In Christian circles there are debates about what a human is like apart from God, whether grace is "missing from" human nature and then "added to" human nature -- with details on when and how the grace is given or extended. I think those debates are misguided. If grace is a relationship, then we can't look inside ourselves to find grace: it's about how we're related to someone else, to God. It's about the shift when we stop thinking of God in terms of a force or a perfectionistic judge, and instead him call Dad (Abba, Father). It's a shift of relationship, of trust, knowing that we are safe and we are welcome. 

There is a way that medical doctors speak of "orientation" that is about mental awareness. Is the patient tuned-in enough to navigate the world? They may ask questions like, "Do you know who you are and why you're here?" Someone who is disoriented is likely too confused to take care of themselves. We need a certain level of understanding before we can steer our way through the world safely.

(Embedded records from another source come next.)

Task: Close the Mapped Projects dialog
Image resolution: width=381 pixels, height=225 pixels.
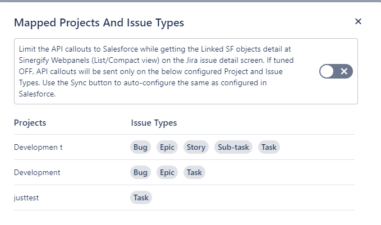Action: pos(358,21)
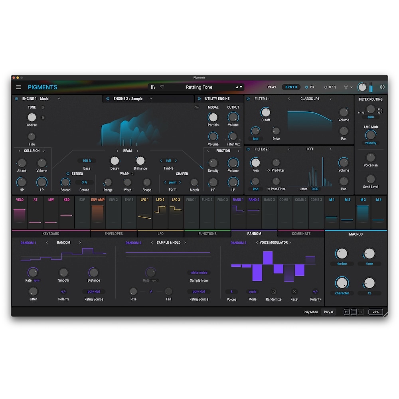Click the PLAY view button
Image resolution: width=399 pixels, height=399 pixels.
pyautogui.click(x=272, y=87)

Without grace we are spiritually disoriented. Without grace -- that is, without trusting that relationship with God -- we can have a difficult time thinking about who we are and why we are here. The mind without grace is often frightened and angry. Trusting God is a game-changer. We begin to understand that there is now no condemnation for those in Christ. If we confess our wrong, God is faithful and just to forgive us and cleanse us. We begin to understand that nothing can separate us from the love of God in Christ Jesus. We begin to understand why an angel's first words are generally "Fear not!" -- not because this world is trouble-free, but that Christ has overcome the world. We need a certain level of understanding in order to steer our way through the spiritual realities around us. Trust in God's goodness leads us to hope and to peace-of-mind. 

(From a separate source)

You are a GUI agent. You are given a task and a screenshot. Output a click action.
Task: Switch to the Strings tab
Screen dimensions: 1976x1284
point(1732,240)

With grace we move from being isolated to being connected. And we look differently at other people and their faults. It takes grace to build a relationship that has any permanence, one where someone is safe and welcome.

Sunday, October 02, 2022

The light of the righteous

The book of Proverbs has much to say about wisdom. It also has much to say that is not self-reflective about wisdom, that continues on to observations and understanding that we gain from wisdom. Here is a keen insight on the human condition: 

The light of the righteous shines brightly, but the lamp of the wicked is snuffed out.
(Proverbs 13:9)

Being "snuffed out" is a conventional metaphor for death, and of course the righteous die too. Yet their light continues. Heroes from previous ages are remembered for their light -- their actions or, often enough, simply their words. Things that continue across the years -- across the centuries -- are acts of wisdom in establishing things that last, acts of courage, words of courage and hope and faithfulness. Those kinds of things bring an honor that outlasts us, where the "light of the righteous" continues after the people are gone. 

Solomon built a Temple, and wrote many proverbs. He built a temple that was demolished, rebuilt by others, and is gone again. He wrote proverbs, and many have written proverbs after him: the proverbs remain.